Raft is a consensus algorithm. Its job is to keep a replicated log identical across a small cluster (typically 3 or 5 nodes) even when nodes fail or messages are dropped. The whole protocol fits in five minutes if you frame it right.
Three states
Every node is in exactly one of three states at any time:
- Follower — the default. Receives log entries from a leader.
- Candidate — a follower whose election timeout fired. Asks for votes.
- Leader — won an election. Replicates log entries to followers.
Two RPCs
Just two:
RequestVote— candidate → followers. "Will you vote for me for termt?"AppendEntries— leader → followers. Carries new log entries (or empty as a heartbeat).
One invariant
The leader's log is the truth. If a follower disagrees, the follower truncates and
copies. This is enforced through a clever check: every AppendEntries includes the
index and term of the entry before the new ones; the follower only accepts if its
log matches at that point.
What goes wrong
- Split brain. Two nodes both think they're leader because they were partitioned. Raft prevents this with majority voting — a leader can only commit entries that are replicated to a majority, so any new leader must have seen the latest committed entry.

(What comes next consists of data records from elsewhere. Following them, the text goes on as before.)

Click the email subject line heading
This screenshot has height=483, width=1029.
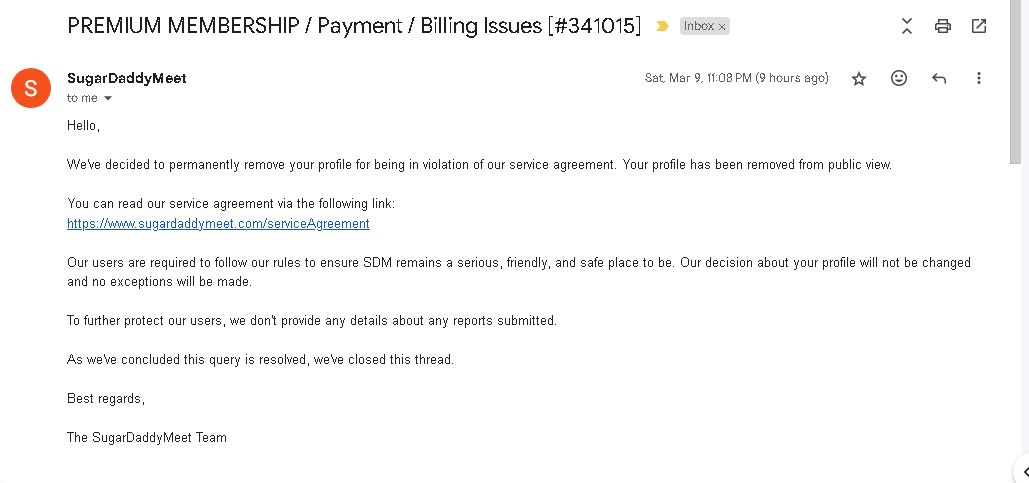pyautogui.click(x=354, y=27)
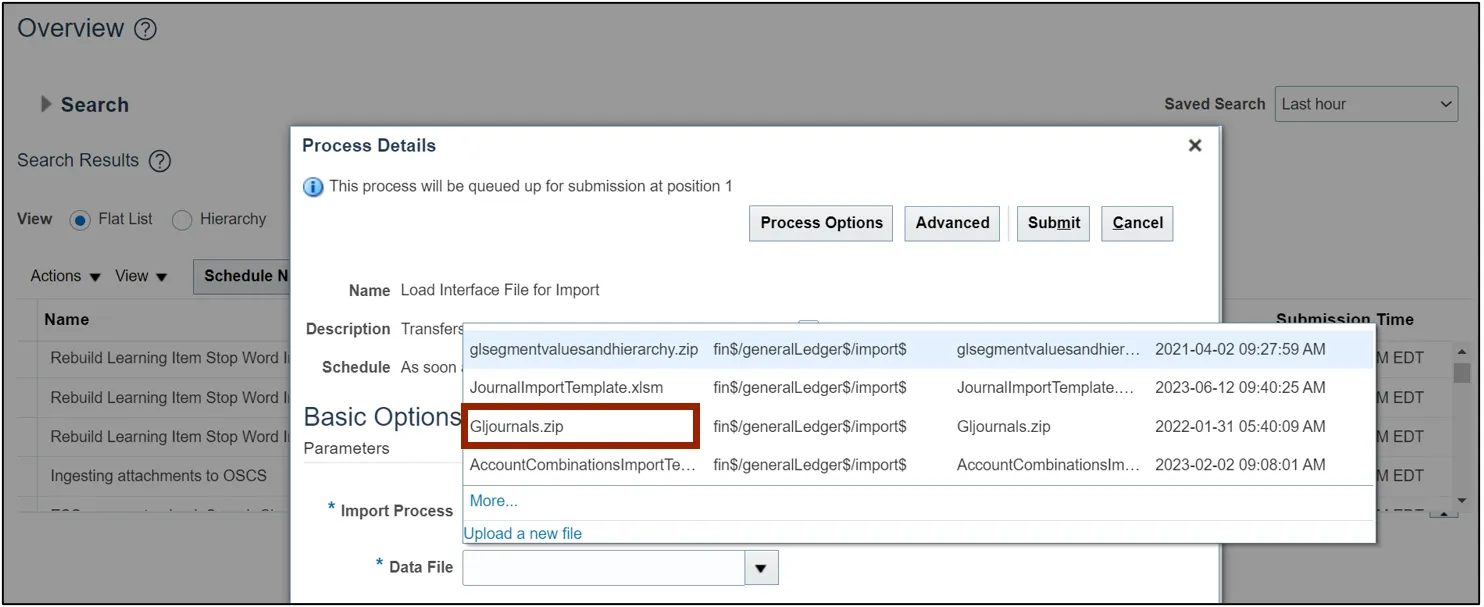Image resolution: width=1484 pixels, height=607 pixels.
Task: Select the Hierarchy radio button
Action: [182, 220]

- Network partition. Minority side can't elect a leader. Majority side runs normally.
- Log divergence. Resolved by the truncate-and-copy rule above.
Why it works in practice
Most production systems that say "Paxos" actually run Raft (etcd, Consul, CockroachDB, TiKV). The simpler mental model means fewer bugs and easier ops. There are also fewer PhD-level edge cases to memorize.